Monday, December 19, 2005

A Famine of the Word! -Martin Luther-

With so many churches abandoning the Word of God and replacing it with pop psychology, I find the following quote by Martin Luther quite alarming.

"Again, there is no more cruel stroke of the wrath of God than when He sends a famine of hearing His words (Amo_8:11), just as there is no greater favour from Him than the sending forth of His word, as it is said, "He sent His word and healed them, and delivered them from their destructions" (Psa_107:20)."

-Martin Luther-

Preach the word; be instant in season, out of season; reprove, rebuke, exhort with all longsuffering and doctrine. 2 Timothy 4:2

10 Comments:

At Monday, December 19, 2005 3:31:00 PM, Blogger Virginia said...

I know what you mean...I see that especially in our youth group. Sometimes I wish they would quit quoting all this stuff from articles and lesson manuals and just teach us the Bible.

 
At Monday, December 19, 2005 4:52:00 PM, Blogger Jeff said...

It's interesting how Luther almost seems to negate the role of the human in living the Christian life. He refers to God sending a famine of hearing rather than man closing his ears to God.

Amazingly strong statement of sovereignty that almost all Lutherans today would deny.

 
At Monday, December 19, 2005 5:44:00 PM, Blogger The Once Dead Poet said...

Makes you wonder if the U.S. is under way more judgement than we think. Reminds me of Romans 1.

 
At Monday, December 19, 2005 7:18:00 PM, Blogger missmellifluous said...

Great blog! So many great quotes for reflection. I have travelled in via Kim in Il.

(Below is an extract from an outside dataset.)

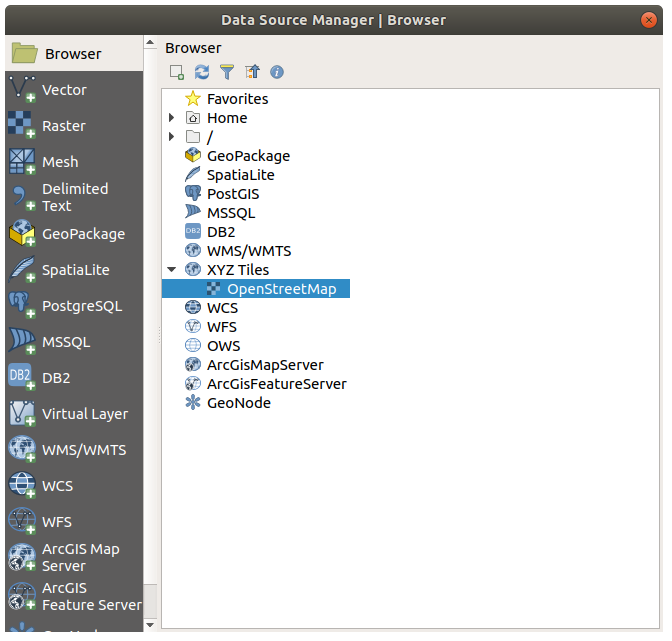
Task: Expand the root / folder node
Action: 172,137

This passage from Luther has so much more force when we think of Christ as the Word of God, as John 1 states. If we fail to preach the Bible/God's word, or let it influence our lives, it is Jesus we're missing out on. Do you think Psalm 107:20 is refering to Jesus as the word?

 
At Monday, December 19, 2005 7:19:00 PM, Blogger T.B. Vick said...

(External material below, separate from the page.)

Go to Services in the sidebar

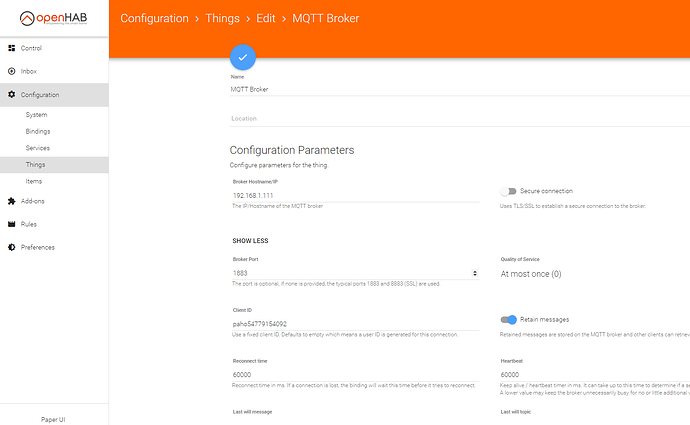[38, 148]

Great quote Doug! I just love Luther.

 
At Monday, December 19, 2005 8:45:00 PM, Blogger Corbin J. Stilwell said...

Yeah, way too many of us are abandoning the Word for, exactly as you said, nothing more than post modern psychology. It's rediculous. It scares me. I'm so afraid to have to move away from where I am now. I don't want to see how bad it really is. What I hear of some churches is bad enough. With so many of them, it's also easy to doubt whether or not what I'm hearing is truth... But the right way is narrow.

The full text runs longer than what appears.